§ **Dataset entries**:
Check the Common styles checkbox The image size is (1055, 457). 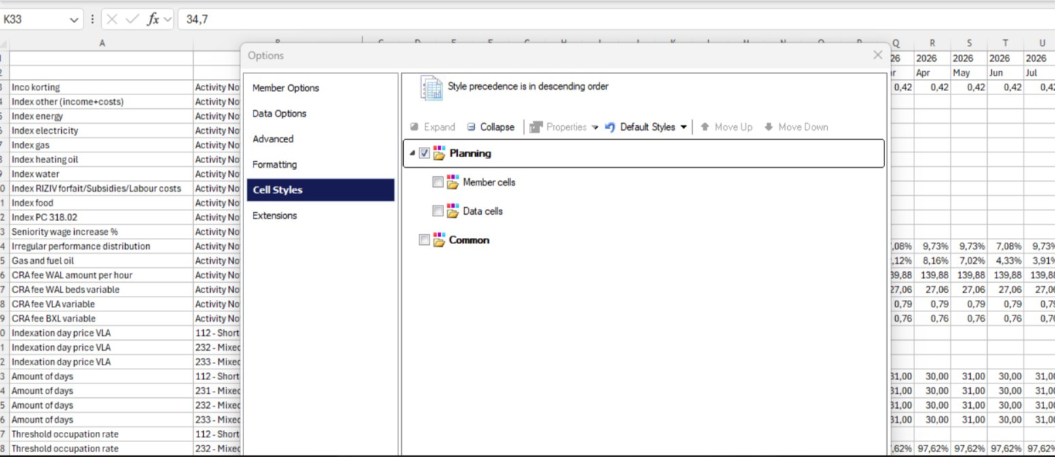pos(424,239)
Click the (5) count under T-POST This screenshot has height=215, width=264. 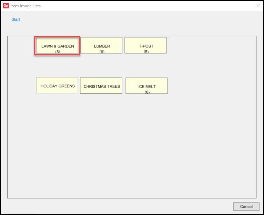(146, 52)
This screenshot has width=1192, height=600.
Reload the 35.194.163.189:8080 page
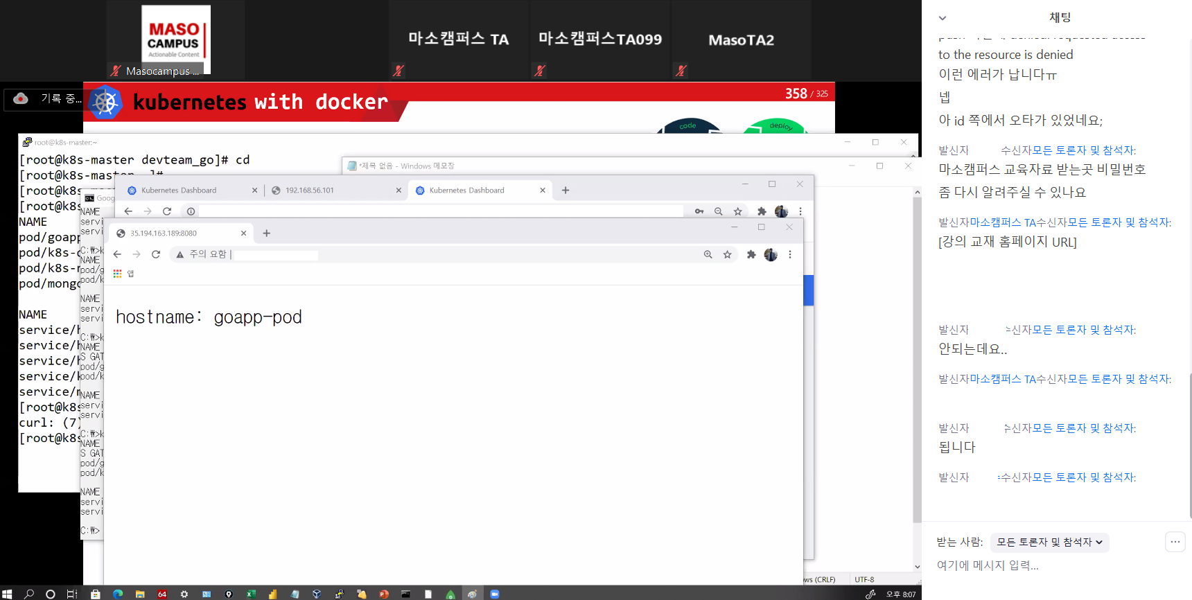(156, 254)
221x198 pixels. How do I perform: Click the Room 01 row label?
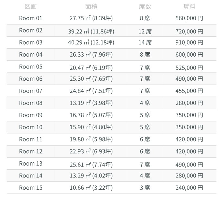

§ **Prompt**: Please output an exact repetition of the lines from the line containing "This screenshot has width=1192, height=600." to the end of the records, both included, with no pictures and no additional text.

§ **Solution for this exercise**:
This screenshot has width=1192, height=600.
Reload the 35.194.163.189:8080 page
(156, 254)
221x198 pixels. How do I perform: Click the Room 01 row label?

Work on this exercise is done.